Let's take a look at a simple example. Let's say you have a push policy with access to the list of files affected by a push or a PR event. You want to introduce a form of ownership control where changes to different files need approval from different users. For example, a change in the network directory may require approval from the network team, while a change in the database directory needs an approval from the DBAs.

Approvals are handled by an approval policy but the problem is that it no longer retains access to the list of affected files. This is a great use case to use flags. Let's have the push policy set arbitrary review flags on the run. This can be a separate push policy as in this example, or part of one of your pre-existing push policies. For the sake of simplicity, the example below will only focus on the network bit.

flag_for_review.rego
 1
 2
 3
 4
 5
 6
 7
 8
 9
10
11
package spacelift

network_review_flag = "review:network"

flag[network_review_flag] {
  startswith(input.push.affected_files[_], "network/")
}

flag[network_review_flag] {
  startswith(input.pull_request.diff[_], "network/*")
}

Now, we can introduce a network approval policies using this flag.

network-review.rego
 1
 2
 3
 4
 5
 6
 7
 8
 9
10
package spacelift

network_review_required {
  input.run.flags[_] == "review:network"
}

approve { not network_review_required }
approve {
  input.reviews.current.approvals[_].session.teams[_] == "DBA"
}

There are a few things worth knowing about flags:

  • They are arbitrary strings and Spacelift makes no assumptions about their format or content.
  • They are immutable. Once set, they cannot be changed or unset;
  • They are passed between policy types. If you have multiple policies of the same type, they will not be able to see each other's flags;
  • They can be set by any policies that explicitly touch a run: push, approval, plan and trigger;
  • They are always accessible through run's flags property whenever the run resource is present in the input document;

Also worth noting is the fact that flags are shown in the GUI, so even if you're not using them to explicitly pass the data between different types of policies, they can still be useful for debugging purposes. Below is an example of an approval policy exposing decision-making details:

Approval policy with flags

Backwards-compatibility»

Policies, like the rest of Spacelift functionality, are generally kept fully backwards-compatible. Input fields of policies aren't removed and existing policy "invocation sites" are kept in place.

Occasionally policies might be deprecated, and once unused, disabled, but this is a process in which we work very closely with any affected users to make sure they have ample time to migrate and aren't negatively affected.

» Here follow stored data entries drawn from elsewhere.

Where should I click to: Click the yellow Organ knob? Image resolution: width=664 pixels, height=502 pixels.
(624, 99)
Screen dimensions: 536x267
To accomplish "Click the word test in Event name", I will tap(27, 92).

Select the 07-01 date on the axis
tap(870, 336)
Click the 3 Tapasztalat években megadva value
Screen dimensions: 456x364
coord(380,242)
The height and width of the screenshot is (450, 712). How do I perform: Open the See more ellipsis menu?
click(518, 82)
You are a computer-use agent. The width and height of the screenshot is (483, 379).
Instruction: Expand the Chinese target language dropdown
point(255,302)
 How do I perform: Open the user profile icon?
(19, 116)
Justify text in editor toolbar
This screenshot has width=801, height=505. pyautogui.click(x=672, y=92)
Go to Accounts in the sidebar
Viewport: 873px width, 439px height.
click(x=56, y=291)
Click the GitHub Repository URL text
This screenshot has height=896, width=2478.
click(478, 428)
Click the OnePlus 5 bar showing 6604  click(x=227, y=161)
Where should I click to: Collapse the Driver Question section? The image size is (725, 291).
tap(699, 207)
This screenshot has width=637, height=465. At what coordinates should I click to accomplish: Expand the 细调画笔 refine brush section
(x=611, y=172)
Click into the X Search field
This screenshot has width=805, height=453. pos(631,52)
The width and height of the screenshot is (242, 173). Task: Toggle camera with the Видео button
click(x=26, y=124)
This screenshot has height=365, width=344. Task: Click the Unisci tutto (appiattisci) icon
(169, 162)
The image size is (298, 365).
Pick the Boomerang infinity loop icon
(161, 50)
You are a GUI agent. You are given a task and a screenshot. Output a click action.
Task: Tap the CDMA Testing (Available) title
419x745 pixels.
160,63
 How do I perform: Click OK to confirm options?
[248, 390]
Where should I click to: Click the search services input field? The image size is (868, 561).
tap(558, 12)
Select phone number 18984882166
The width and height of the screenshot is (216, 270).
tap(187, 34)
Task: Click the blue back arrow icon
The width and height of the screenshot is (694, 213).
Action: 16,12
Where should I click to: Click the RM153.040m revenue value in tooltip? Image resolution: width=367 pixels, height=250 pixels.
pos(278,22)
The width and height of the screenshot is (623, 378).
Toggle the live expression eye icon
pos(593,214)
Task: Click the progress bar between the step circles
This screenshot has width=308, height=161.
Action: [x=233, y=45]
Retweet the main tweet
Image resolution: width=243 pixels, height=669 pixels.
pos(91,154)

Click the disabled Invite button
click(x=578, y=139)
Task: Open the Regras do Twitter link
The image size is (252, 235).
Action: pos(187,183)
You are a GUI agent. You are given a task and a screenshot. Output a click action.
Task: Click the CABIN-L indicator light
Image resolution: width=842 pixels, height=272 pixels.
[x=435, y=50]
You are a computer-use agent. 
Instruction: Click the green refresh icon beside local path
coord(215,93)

However, we do reserve the right to add new fields to policy inputs and introduce additional invocation sites. E.g. we could introduce a new input event type to the Push Policy, and existing Push Policies will start getting those events. Thus, users are expected to write their policies in a way that new input types are handled gracefully, by checking for the event type in their rules.

For example, in a Push Policy, you might write a rule as follows:

backwards-compatibility.rego
1
2
3
4
track {
  not is_null(input.pull_request)
  input.pull_request.labels[_] == "deploy"
}

As you can see, the first line in the track rule makes sure that we only respond to events that contain the pull_request field.